Last week, I was presented with two cases at work. The first case was a 21 year-old mother who was raised in foster care who was homeless and living in her car with her 3 week-old baby. The other case was a pregnant woman who had lost her housing. She is expected to deliver her baby in one month. She has a 3 year-old boy who is now homeless. Who is responsible for these families?

This fall, San Francisco voters find Proposition S (allocation of the Hotel Tax Fund) on the ballot. Mayor George Christopher created the Hotel Tax Fund in 1961 to support the arts, and in 1974 a portion of this fund was designated to support affordable housing. Over the years, this allocation has been modified and whittled away, and recently, all Hotel Tax funding was directed to our City’s General Fund. Proposition S seeks to reinstate its dual-funding purpose — at no cost to the voters.

In the 60s and 70s — when the Hotel Tax Fund was created — the term “family homelessness” was not yet a part of our vocabulary. However, by the mid-80s, families were becoming the fastest growing subset of the homeless population. Today, families make up one-third of the homeless population.

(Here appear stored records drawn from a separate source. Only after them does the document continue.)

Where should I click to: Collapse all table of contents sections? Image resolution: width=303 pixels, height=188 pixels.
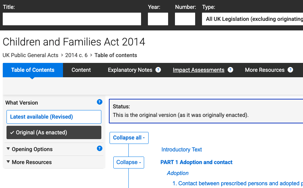(129, 138)
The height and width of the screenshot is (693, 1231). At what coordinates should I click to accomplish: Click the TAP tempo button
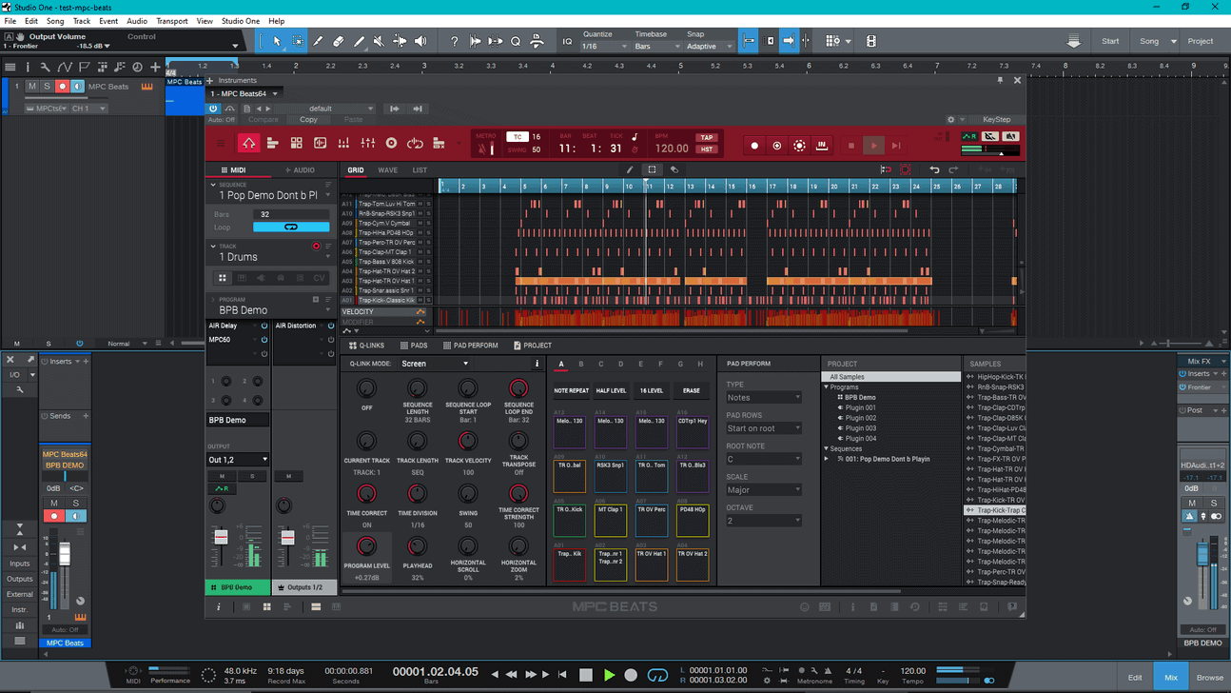coord(707,137)
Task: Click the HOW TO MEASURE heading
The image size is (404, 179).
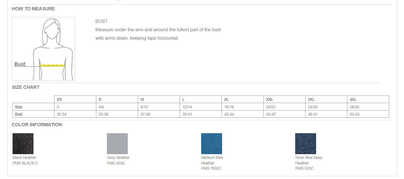Action: pyautogui.click(x=33, y=9)
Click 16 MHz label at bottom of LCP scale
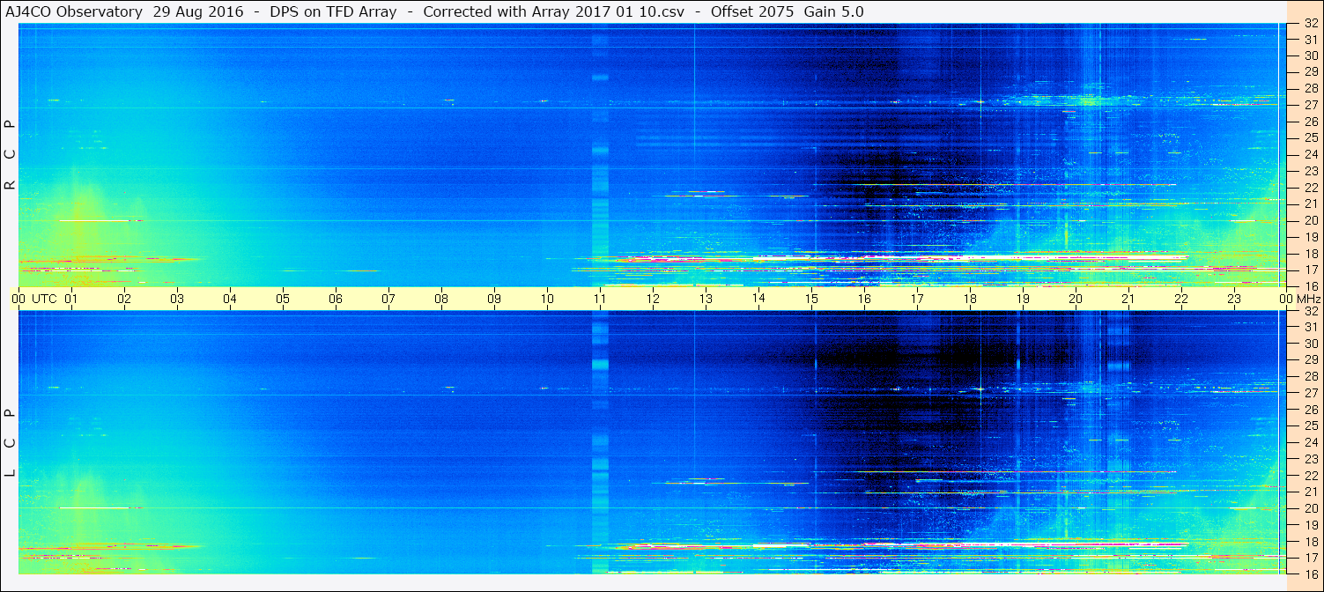Screen dimensions: 1324x592 (1310, 574)
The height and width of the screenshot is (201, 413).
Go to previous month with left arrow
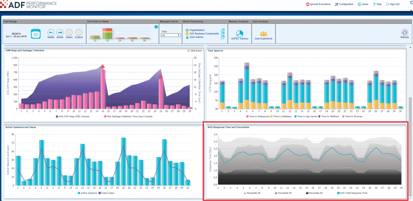click(x=51, y=32)
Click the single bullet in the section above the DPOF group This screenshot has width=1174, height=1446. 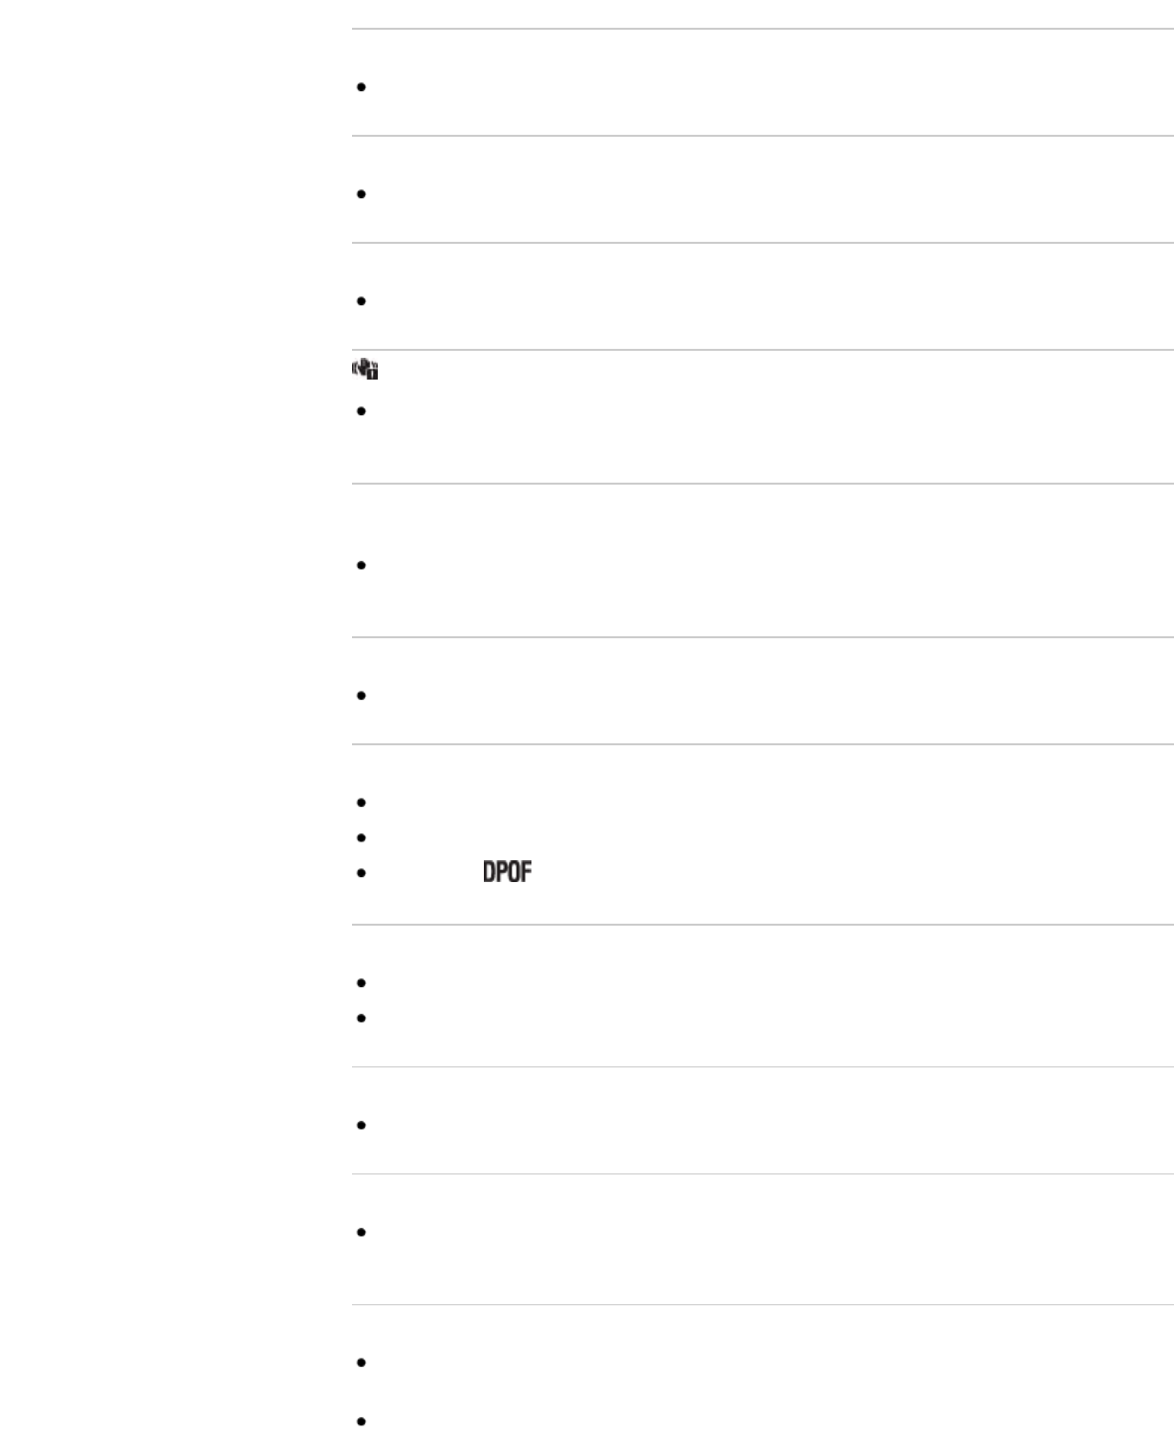(361, 696)
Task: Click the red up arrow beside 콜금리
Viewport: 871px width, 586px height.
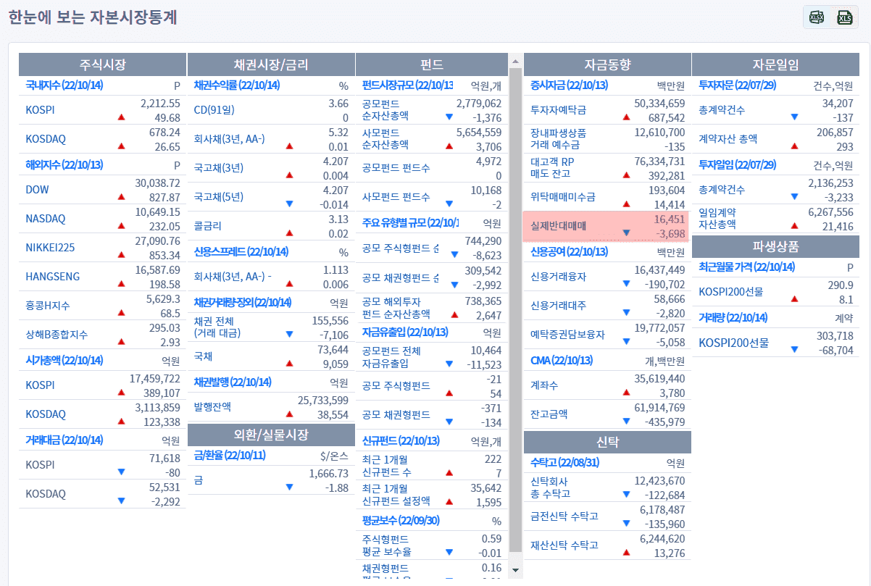Action: tap(289, 233)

Much has been made of the tent encampments across our City. However, little has been said about family homelessness. In part, this is because it is a less visible problem; to be seen can trigger child-protective services, which can lead to further family instability. Families-in-need try not to be seen: they live in cars, single-room occupancies and in bedrooms filled with many other people. However, family homelessness is a dire problem in our City, and it has been worsening for over 30 years. Today, 1 in 25 school children in the San Francisco Unified School District is homeless.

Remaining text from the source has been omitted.